ICO under fire for taking limited action over serious data breaches

Reprimand details

In the case of the MoJ, the ICO said the confidential information – which included medical data of prisoners and security vetting details of staff – was left unsecure for a total of 18 days.

During this time, the information was “potentially viewed” by 44 people, including an undisclosed number of prisoners who were observed “openly reading the documents” by staff.

“As a result, the risks to individuals in the prison would be significant and include potential identification within the prison or outside in the wider community,” it said. “There would also be a significant risk of intimidation by other prisoners.
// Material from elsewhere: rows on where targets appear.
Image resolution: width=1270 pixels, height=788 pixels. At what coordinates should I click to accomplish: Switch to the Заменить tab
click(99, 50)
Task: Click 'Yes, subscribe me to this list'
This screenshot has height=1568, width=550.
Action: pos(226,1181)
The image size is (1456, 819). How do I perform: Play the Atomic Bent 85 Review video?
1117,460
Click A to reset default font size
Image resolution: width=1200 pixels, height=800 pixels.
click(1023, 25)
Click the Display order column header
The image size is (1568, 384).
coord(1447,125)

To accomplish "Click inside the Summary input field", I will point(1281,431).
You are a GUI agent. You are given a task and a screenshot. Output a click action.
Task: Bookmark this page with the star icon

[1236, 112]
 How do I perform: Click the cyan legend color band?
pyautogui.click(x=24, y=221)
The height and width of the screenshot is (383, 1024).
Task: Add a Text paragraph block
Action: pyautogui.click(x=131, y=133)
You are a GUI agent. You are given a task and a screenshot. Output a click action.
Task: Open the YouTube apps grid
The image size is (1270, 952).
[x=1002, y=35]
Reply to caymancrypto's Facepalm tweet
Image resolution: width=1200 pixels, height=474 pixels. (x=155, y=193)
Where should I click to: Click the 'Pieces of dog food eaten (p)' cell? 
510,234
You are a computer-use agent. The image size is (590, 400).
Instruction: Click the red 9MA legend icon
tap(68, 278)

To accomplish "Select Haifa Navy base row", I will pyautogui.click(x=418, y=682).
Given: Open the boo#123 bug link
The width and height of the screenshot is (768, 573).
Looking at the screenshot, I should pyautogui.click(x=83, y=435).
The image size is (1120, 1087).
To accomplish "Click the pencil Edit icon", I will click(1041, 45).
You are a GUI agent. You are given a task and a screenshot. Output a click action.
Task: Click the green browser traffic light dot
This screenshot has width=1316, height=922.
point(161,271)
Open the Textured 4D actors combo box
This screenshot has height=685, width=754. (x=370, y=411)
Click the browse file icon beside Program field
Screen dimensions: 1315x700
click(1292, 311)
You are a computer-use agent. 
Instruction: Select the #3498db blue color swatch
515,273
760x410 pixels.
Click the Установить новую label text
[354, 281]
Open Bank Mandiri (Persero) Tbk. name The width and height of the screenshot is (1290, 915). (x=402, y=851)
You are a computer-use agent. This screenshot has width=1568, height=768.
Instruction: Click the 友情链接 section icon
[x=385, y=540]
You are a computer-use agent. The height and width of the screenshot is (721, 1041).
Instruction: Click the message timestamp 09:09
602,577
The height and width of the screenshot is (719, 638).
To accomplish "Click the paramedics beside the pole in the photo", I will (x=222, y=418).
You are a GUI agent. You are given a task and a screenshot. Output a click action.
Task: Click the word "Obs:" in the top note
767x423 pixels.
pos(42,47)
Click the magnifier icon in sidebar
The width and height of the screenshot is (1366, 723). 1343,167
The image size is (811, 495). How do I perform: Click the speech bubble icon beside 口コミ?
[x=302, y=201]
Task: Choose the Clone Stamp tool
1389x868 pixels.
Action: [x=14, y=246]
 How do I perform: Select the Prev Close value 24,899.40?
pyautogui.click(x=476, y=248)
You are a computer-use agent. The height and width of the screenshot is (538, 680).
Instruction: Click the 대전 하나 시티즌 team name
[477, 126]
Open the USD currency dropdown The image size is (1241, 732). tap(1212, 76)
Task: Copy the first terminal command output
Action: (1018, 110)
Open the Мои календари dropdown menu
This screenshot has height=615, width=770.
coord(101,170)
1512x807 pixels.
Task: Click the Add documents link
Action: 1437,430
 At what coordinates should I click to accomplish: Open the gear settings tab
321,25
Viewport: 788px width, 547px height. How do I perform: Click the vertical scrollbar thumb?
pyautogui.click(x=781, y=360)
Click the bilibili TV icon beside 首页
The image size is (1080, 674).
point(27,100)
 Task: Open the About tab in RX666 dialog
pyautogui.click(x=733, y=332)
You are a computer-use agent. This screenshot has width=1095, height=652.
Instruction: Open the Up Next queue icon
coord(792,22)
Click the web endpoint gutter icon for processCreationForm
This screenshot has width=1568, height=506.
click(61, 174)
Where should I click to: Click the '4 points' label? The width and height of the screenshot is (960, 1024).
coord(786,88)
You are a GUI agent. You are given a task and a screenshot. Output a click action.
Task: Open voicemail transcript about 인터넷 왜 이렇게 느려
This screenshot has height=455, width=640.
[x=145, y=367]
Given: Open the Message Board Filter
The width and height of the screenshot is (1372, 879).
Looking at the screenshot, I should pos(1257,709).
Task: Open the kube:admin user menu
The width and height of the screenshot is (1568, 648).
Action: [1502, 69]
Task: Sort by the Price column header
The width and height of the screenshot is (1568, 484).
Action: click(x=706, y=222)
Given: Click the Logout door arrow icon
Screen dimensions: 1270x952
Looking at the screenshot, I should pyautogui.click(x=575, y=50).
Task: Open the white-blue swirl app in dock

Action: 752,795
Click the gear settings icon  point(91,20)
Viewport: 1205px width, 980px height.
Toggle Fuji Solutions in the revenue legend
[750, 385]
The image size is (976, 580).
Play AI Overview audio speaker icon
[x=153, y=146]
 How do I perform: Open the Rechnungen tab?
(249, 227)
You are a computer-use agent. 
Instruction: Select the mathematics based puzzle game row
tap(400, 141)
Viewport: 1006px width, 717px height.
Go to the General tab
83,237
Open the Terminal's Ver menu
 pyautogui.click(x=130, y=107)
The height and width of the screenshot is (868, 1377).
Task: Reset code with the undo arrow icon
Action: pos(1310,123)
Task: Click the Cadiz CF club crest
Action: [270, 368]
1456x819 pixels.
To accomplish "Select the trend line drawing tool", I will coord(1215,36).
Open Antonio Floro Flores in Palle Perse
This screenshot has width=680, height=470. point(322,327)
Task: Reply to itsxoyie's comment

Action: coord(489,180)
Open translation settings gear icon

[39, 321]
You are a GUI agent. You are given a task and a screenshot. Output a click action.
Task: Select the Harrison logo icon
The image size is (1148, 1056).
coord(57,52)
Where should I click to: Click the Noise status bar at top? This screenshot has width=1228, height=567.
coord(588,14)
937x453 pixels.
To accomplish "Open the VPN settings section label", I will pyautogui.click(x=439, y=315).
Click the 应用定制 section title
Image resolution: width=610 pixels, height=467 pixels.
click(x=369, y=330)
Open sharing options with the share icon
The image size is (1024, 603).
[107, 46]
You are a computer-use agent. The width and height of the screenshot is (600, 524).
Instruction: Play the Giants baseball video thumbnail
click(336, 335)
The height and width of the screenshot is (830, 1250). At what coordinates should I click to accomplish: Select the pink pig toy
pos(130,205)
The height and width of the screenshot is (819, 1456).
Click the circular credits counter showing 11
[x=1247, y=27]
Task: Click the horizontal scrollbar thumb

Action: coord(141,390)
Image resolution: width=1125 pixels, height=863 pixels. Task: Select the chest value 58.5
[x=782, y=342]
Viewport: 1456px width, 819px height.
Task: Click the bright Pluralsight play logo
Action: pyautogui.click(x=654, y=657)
Outside of the individuals incarcerated, there is also the risk of unwarranted attention of family members if identified.”

In both cases, the ICO noted there was a lack of awareness among staff around how sensitive information should be handled, adding that while each organisation has training, policies and processes in place to ensure the security of data, there is nothing to suggest these were being followed.

“Sensitive personal information relating to crimes needs to be handled with great care. This case shows the impact on vulnerable people if that’s not done,” said the ICO’s head of investigations, Natasha Longson, in relation to the TVP reprimand.

“Our enforcement action in this case should act as a warning to other organisations that they must take sensible steps to protect people’s personal details.”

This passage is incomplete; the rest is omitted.